» Request A: According to the Interbank Burundi page, what market share did Interbank hold as of April 2016?
» Request B: From the Interbank Burundi page, reproduce the passage verbatim: begin at the words "Interbank Burundi, often" and stop after "over ten nationalities.".

» Page text:
....................

Interbank Burundi
- Company type: Private
- Industry: Banking
- Founded: 1993
- Headquarters: 15 Avenue de l'Industrie, Bujumbura, Burundi
- Key people: Gaspard Sindayigaya (Chairman) Nadia Uwaliraye Uwineza (Chief Executive Officer)
- Products: Loans, Savings, Transaction account, Investments, Debit Cards, Credit Cards
- Revenue: BIF:3.7 billion (US$2.4 million) (2013)
- Total assets: BIF:304.56 billion (US$198 million) (2013)
- Website: www.interbankbdi.bi

= Interbank Burundi =

Commercial bank (founded 1993)

Interbank Burundi, often called Interbank, is a commercial bank in Burundi. It is licensed by the Bank of the Republic of Burundi, the national banking regulator.

The bank is a medium-sized financial services provider in Burundi, serving both individuals and businesses. As of April 2016, Interbank was the second largest commercial bank in Burundi, with a market-share of 25%. As of 31 December 2013, the bank's total assets were valued at (approx. US$198 million), with shareholders' equity of (approx. US$23.6 million).

==History==
The bank was founded in 1993 by citizens and non-citizens of Burundi, representing over ten nationalities.

....................

» Collected data:
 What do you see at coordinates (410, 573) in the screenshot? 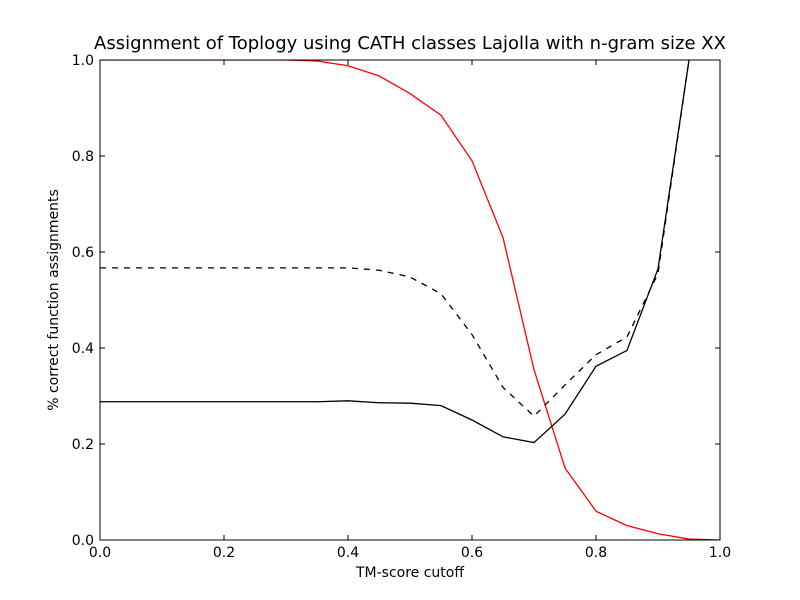
I see `x-axis-label: TM-score cutoff` at bounding box center [410, 573].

....................

» Final answer A: 25%

» Final answer B:
Interbank Burundi, often called Interbank, is a commercial bank in Burundi. It is licensed by the Bank of the Republic of Burundi, the national banking regulator.

The bank is a medium-sized financial services provider in Burundi, serving both individuals and businesses. As of April 2016, Interbank was the second largest commercial bank in Burundi, with a market-share of 25%. As of 31 December 2013, the bank's total assets were valued at (approx. US$198 million), with shareholders' equity of (approx. US$23.6 million).

==History==
The bank was founded in 1993 by citizens and non-citizens of Burundi, representing over ten nationalities.